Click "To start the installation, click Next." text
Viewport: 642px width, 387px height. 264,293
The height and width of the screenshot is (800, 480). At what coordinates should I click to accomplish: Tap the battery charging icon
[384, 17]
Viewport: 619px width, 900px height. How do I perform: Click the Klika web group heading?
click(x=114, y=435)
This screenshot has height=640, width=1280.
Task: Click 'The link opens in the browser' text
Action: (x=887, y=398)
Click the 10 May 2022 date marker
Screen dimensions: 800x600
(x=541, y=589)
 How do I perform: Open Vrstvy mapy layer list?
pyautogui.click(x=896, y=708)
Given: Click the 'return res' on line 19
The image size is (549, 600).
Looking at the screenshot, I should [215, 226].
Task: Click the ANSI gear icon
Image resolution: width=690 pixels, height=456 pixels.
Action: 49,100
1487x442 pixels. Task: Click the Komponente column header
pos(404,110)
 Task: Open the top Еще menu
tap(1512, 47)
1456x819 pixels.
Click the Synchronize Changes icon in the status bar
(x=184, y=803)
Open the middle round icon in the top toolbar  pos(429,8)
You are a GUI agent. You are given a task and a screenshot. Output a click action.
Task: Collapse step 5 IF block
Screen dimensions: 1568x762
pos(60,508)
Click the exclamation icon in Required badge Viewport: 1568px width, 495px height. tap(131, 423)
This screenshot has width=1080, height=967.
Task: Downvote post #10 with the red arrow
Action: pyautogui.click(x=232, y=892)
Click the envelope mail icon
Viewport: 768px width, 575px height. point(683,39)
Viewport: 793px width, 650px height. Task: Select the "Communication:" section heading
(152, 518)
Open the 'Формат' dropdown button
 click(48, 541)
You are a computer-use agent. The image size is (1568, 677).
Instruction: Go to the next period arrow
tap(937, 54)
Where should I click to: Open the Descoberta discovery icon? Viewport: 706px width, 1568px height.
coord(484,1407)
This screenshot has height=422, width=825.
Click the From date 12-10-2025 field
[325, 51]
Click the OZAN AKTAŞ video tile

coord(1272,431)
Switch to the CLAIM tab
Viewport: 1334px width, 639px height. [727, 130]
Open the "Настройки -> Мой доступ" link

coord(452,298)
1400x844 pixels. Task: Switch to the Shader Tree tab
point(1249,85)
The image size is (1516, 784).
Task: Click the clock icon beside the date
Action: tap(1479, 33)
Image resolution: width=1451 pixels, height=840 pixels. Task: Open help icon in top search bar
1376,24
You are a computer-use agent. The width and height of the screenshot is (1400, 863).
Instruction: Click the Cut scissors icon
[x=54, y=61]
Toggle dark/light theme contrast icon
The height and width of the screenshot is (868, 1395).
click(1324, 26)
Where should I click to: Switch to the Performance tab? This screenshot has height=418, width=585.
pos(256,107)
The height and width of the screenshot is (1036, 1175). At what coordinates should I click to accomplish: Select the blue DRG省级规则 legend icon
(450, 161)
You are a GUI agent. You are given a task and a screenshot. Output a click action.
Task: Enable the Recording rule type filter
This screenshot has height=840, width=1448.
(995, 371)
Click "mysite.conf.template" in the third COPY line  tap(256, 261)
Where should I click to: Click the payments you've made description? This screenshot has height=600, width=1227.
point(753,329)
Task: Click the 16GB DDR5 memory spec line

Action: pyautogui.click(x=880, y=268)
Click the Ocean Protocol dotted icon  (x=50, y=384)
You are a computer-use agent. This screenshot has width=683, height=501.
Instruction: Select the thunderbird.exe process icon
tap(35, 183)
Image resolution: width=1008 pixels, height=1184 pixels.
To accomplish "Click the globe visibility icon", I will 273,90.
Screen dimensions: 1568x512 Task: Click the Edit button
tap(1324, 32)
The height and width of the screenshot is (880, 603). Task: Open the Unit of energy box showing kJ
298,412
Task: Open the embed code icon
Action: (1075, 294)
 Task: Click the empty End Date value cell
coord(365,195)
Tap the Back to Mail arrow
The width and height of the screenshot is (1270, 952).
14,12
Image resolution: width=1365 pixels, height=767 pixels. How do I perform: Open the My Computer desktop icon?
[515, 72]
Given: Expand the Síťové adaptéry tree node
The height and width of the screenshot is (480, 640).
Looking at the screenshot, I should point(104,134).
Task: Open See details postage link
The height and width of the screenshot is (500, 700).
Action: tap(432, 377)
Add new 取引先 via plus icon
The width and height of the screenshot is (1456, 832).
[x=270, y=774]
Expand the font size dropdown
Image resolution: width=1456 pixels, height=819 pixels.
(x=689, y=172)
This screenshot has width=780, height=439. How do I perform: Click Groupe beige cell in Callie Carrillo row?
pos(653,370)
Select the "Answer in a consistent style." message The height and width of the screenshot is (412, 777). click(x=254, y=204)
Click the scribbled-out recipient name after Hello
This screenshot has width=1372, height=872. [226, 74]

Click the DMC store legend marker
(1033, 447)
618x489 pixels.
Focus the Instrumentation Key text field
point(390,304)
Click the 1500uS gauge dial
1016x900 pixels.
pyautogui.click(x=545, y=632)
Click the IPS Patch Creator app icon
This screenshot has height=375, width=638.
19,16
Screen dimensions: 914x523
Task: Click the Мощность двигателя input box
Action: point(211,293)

▸ **What the task requires**
Rewrite all of the material above with "battery charging icon" swapped for "battery status icon", keeping every other character unchanged.

▸ **Result of this exercise**
Click "To start the installation, click Next." text
Viewport: 642px width, 387px height. 264,293
The height and width of the screenshot is (800, 480). At what coordinates should I click to accomplish: Tap the battery status icon
[384, 17]
Viewport: 619px width, 900px height. How do I perform: Click the Klika web group heading?
click(x=114, y=435)
This screenshot has height=640, width=1280.
Task: Click 'The link opens in the browser' text
Action: (x=887, y=398)
Click the 10 May 2022 date marker
Screen dimensions: 800x600
(x=541, y=589)
 How do I perform: Open Vrstvy mapy layer list?
pyautogui.click(x=896, y=708)
Given: Click the 'return res' on line 19
The image size is (549, 600).
Looking at the screenshot, I should [215, 226].
Task: Click the ANSI gear icon
Image resolution: width=690 pixels, height=456 pixels.
Action: 49,100
1487x442 pixels. Task: Click the Komponente column header
pos(404,110)
 Task: Open the top Еще menu
tap(1512, 47)
1456x819 pixels.
Click the Synchronize Changes icon in the status bar
(x=184, y=803)
Open the middle round icon in the top toolbar  pos(429,8)
You are a GUI agent. You are given a task and a screenshot. Output a click action.
Task: Collapse step 5 IF block
Screen dimensions: 1568x762
pos(60,508)
Click the exclamation icon in Required badge Viewport: 1568px width, 495px height. tap(131, 423)
This screenshot has width=1080, height=967.
Task: Downvote post #10 with the red arrow
Action: pyautogui.click(x=232, y=892)
Click the envelope mail icon
Viewport: 768px width, 575px height. point(683,39)
Viewport: 793px width, 650px height. Task: Select the "Communication:" section heading
(152, 518)
Open the 'Формат' dropdown button
 click(48, 541)
You are a computer-use agent. The image size is (1568, 677).
Instruction: Go to the next period arrow
tap(937, 54)
Where should I click to: Open the Descoberta discovery icon? Viewport: 706px width, 1568px height.
coord(484,1407)
This screenshot has height=422, width=825.
Click the From date 12-10-2025 field
[325, 51]
Click the OZAN AKTAŞ video tile

coord(1272,431)
Switch to the CLAIM tab
Viewport: 1334px width, 639px height. [727, 130]
Open the "Настройки -> Мой доступ" link

coord(452,298)
1400x844 pixels. Task: Switch to the Shader Tree tab
point(1249,85)
The image size is (1516, 784).
Task: Click the clock icon beside the date
Action: tap(1479, 33)
Image resolution: width=1451 pixels, height=840 pixels. Task: Open help icon in top search bar
1376,24
You are a computer-use agent. The width and height of the screenshot is (1400, 863).
Instruction: Click the Cut scissors icon
[x=54, y=61]
Toggle dark/light theme contrast icon
The height and width of the screenshot is (868, 1395).
click(1324, 26)
Where should I click to: Switch to the Performance tab? This screenshot has height=418, width=585.
pos(256,107)
The height and width of the screenshot is (1036, 1175). At what coordinates should I click to accomplish: Select the blue DRG省级规则 legend icon
(450, 161)
You are a GUI agent. You are given a task and a screenshot. Output a click action.
Task: Enable the Recording rule type filter
This screenshot has height=840, width=1448.
(995, 371)
Click "mysite.conf.template" in the third COPY line  tap(256, 261)
Where should I click to: Click the payments you've made description? This screenshot has height=600, width=1227.
point(753,329)
Task: Click the 16GB DDR5 memory spec line

Action: pyautogui.click(x=880, y=268)
Click the Ocean Protocol dotted icon  (x=50, y=384)
You are a computer-use agent. This screenshot has width=683, height=501.
Instruction: Select the thunderbird.exe process icon
tap(35, 183)
Image resolution: width=1008 pixels, height=1184 pixels.
To accomplish "Click the globe visibility icon", I will 273,90.
Screen dimensions: 1568x512 Task: Click the Edit button
tap(1324, 32)
The height and width of the screenshot is (880, 603). Task: Open the Unit of energy box showing kJ
298,412
Task: Open the embed code icon
Action: (1075, 294)
 Task: Click the empty End Date value cell
coord(365,195)
Tap the Back to Mail arrow
The width and height of the screenshot is (1270, 952).
14,12
Image resolution: width=1365 pixels, height=767 pixels. How do I perform: Open the My Computer desktop icon?
[515, 72]
Given: Expand the Síťové adaptéry tree node
The height and width of the screenshot is (480, 640).
Looking at the screenshot, I should point(104,134).
Task: Open See details postage link
The height and width of the screenshot is (500, 700).
Action: tap(432, 377)
Add new 取引先 via plus icon
The width and height of the screenshot is (1456, 832).
[x=270, y=774]
Expand the font size dropdown
Image resolution: width=1456 pixels, height=819 pixels.
(x=689, y=172)
This screenshot has width=780, height=439. How do I perform: Click Groupe beige cell in Callie Carrillo row?
pos(653,370)
Select the "Answer in a consistent style." message The height and width of the screenshot is (412, 777). click(x=254, y=204)
Click the scribbled-out recipient name after Hello
This screenshot has width=1372, height=872. [226, 74]

Click the DMC store legend marker
(1033, 447)
618x489 pixels.
Focus the Instrumentation Key text field
point(390,304)
Click the 1500uS gauge dial
1016x900 pixels.
pyautogui.click(x=545, y=632)
Click the IPS Patch Creator app icon
This screenshot has height=375, width=638.
19,16
Screen dimensions: 914x523
Task: Click the Мощность двигателя input box
Action: point(211,293)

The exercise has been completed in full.